Directive: Rewrite the data from the start up to and including the line with "Action: click(242, 158)", changing "forward arrow" to "back arrow" and keeping everything else the same.

## BEGIN

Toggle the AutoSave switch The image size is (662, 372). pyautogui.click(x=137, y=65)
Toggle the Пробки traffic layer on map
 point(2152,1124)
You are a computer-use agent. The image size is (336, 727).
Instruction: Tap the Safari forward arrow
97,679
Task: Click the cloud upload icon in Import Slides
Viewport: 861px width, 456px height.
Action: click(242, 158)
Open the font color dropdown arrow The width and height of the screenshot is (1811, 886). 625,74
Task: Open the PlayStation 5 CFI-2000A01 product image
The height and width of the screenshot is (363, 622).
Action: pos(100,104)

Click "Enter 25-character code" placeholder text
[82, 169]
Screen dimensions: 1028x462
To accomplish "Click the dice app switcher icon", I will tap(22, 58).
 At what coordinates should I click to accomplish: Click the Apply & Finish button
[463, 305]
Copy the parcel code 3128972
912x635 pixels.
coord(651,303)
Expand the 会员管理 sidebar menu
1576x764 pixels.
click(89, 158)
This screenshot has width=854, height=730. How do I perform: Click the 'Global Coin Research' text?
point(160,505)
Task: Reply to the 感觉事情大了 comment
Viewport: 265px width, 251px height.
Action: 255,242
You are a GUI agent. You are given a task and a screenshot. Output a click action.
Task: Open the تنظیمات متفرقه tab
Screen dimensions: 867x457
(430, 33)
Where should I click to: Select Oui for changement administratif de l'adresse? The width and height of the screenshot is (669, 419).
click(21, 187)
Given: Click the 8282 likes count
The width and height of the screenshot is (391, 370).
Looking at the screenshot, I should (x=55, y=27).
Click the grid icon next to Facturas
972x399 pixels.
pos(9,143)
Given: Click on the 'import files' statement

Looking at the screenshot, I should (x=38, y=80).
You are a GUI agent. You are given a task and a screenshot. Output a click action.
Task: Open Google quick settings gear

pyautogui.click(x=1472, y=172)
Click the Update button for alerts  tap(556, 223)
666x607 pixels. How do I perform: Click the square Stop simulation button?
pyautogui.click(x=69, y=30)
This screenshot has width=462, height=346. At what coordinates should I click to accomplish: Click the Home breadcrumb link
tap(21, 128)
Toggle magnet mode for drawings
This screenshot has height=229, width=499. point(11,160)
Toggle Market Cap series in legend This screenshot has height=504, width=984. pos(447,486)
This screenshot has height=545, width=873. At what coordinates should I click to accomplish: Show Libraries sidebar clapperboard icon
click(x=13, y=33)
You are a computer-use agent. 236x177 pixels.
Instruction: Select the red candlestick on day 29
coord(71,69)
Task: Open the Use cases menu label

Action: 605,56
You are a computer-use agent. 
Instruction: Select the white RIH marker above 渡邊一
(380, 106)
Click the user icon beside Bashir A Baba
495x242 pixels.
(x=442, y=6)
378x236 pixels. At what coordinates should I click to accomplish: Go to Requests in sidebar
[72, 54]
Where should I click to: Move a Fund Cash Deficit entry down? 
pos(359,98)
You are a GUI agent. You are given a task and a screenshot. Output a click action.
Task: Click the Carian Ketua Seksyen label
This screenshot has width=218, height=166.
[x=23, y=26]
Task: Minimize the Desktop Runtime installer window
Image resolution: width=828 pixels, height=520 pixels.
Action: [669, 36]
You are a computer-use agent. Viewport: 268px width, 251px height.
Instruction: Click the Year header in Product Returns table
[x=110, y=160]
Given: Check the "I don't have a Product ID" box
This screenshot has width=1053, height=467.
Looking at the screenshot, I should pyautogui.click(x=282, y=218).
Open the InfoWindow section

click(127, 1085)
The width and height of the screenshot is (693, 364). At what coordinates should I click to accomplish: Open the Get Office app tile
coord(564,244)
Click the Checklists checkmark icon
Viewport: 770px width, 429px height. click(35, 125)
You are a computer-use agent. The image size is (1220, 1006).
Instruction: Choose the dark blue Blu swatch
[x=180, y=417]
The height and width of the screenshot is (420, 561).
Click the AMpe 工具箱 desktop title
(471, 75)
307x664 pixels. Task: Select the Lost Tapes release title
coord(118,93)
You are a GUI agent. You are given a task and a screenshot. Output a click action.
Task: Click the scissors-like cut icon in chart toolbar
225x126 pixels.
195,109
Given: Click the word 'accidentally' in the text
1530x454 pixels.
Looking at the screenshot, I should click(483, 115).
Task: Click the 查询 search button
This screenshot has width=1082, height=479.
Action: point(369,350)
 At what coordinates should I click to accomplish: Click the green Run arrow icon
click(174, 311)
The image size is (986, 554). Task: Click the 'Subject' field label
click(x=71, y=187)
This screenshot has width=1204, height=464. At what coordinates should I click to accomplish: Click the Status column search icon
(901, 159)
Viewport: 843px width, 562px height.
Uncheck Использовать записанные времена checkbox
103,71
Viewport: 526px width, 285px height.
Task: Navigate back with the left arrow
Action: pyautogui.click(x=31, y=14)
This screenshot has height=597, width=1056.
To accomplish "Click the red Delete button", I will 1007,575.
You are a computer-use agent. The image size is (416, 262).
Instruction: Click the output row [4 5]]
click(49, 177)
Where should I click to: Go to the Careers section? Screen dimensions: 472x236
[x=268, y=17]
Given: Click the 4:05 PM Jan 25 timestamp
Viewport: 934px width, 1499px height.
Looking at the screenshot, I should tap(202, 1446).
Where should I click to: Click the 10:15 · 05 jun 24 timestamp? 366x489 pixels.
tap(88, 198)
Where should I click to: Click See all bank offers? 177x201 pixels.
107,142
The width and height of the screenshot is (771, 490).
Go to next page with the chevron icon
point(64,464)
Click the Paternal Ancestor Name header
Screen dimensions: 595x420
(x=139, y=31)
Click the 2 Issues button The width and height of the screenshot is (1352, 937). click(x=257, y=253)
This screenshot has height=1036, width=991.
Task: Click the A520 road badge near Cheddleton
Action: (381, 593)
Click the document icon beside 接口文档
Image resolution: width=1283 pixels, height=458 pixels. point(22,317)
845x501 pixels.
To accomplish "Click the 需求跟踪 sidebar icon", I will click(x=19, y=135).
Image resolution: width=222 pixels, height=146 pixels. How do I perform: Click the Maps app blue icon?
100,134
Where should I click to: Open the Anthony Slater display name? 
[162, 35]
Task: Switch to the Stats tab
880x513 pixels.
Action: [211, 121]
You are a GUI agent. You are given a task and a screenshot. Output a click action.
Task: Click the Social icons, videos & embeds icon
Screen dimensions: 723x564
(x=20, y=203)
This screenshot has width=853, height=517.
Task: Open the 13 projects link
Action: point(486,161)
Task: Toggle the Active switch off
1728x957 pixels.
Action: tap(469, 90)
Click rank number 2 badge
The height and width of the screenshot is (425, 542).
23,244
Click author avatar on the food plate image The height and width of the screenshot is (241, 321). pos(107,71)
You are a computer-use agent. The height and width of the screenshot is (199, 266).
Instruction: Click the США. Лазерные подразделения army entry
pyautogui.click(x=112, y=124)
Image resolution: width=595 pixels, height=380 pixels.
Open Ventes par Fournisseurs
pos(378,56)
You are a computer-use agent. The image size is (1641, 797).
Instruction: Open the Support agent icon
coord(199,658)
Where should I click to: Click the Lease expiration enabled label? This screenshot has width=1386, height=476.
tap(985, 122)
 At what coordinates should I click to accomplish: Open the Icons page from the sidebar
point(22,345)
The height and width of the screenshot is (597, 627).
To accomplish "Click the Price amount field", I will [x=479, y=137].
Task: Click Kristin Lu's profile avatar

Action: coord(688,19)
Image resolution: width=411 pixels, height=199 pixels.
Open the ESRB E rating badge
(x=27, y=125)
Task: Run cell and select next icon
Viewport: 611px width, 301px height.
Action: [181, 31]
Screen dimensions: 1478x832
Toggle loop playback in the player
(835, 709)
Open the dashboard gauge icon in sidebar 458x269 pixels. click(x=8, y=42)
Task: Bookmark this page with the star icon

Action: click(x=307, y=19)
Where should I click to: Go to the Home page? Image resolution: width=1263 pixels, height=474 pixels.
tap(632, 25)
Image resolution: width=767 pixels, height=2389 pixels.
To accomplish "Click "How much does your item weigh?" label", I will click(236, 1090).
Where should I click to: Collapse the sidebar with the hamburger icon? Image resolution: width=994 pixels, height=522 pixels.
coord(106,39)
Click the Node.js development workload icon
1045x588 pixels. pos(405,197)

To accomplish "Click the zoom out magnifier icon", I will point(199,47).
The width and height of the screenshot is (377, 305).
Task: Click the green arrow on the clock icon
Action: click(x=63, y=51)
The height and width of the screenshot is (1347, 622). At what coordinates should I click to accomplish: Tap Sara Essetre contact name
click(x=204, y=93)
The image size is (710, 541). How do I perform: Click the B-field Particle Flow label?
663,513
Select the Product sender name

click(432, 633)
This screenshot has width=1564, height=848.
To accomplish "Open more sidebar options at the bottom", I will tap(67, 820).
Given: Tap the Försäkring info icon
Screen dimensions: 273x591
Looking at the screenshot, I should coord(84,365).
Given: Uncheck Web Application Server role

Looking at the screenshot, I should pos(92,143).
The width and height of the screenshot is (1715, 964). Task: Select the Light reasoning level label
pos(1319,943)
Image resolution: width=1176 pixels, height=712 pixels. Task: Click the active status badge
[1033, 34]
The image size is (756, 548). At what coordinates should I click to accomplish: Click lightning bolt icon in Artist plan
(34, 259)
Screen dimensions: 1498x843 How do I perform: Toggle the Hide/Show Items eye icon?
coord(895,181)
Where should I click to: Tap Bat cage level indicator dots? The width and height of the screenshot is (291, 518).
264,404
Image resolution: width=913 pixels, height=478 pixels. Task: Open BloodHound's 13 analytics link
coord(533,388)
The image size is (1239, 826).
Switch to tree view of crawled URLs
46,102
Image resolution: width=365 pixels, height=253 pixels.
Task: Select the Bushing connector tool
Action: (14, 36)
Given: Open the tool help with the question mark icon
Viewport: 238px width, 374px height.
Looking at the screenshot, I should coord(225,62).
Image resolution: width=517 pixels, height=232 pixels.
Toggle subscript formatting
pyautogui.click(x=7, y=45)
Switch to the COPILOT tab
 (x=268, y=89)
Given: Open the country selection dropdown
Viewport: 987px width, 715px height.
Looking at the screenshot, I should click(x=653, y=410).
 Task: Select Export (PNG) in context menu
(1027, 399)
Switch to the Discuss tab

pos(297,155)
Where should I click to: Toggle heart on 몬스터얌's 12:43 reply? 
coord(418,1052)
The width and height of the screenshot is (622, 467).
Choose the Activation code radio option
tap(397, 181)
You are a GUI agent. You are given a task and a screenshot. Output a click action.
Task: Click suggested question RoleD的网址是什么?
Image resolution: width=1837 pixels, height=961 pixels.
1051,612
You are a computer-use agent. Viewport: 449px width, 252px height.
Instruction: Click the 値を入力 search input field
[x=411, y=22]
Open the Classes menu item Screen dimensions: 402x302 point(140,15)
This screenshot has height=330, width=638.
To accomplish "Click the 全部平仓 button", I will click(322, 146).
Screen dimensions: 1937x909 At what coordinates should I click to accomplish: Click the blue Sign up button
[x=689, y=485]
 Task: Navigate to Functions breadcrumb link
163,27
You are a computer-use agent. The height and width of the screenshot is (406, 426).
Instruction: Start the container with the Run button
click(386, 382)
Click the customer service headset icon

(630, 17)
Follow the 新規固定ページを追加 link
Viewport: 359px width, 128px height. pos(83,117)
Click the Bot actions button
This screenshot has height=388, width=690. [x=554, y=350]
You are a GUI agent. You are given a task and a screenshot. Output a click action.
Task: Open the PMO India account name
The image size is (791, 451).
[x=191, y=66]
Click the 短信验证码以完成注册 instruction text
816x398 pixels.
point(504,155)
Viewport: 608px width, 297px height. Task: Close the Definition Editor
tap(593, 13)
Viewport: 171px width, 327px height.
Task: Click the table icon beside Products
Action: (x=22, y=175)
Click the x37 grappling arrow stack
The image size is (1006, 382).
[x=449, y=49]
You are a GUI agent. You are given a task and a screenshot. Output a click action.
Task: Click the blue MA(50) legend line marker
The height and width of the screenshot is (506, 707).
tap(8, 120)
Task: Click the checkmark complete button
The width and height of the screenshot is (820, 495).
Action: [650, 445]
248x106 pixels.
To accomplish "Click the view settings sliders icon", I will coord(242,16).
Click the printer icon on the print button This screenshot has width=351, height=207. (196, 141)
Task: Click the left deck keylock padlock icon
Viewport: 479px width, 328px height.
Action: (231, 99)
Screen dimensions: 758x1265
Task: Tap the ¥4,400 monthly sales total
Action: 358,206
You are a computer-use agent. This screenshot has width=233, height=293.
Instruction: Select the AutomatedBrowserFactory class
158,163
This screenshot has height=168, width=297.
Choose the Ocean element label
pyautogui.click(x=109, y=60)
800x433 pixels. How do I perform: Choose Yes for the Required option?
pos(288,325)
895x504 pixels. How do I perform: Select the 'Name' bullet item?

## END

Result for this task:
Toggle the AutoSave switch The image size is (662, 372). pyautogui.click(x=137, y=65)
Toggle the Пробки traffic layer on map
 point(2152,1124)
You are a computer-use agent. The image size is (336, 727).
Instruction: Tap the Safari back arrow
97,679
Task: Click the cloud upload icon in Import Slides
Viewport: 861px width, 456px height.
Action: click(242, 158)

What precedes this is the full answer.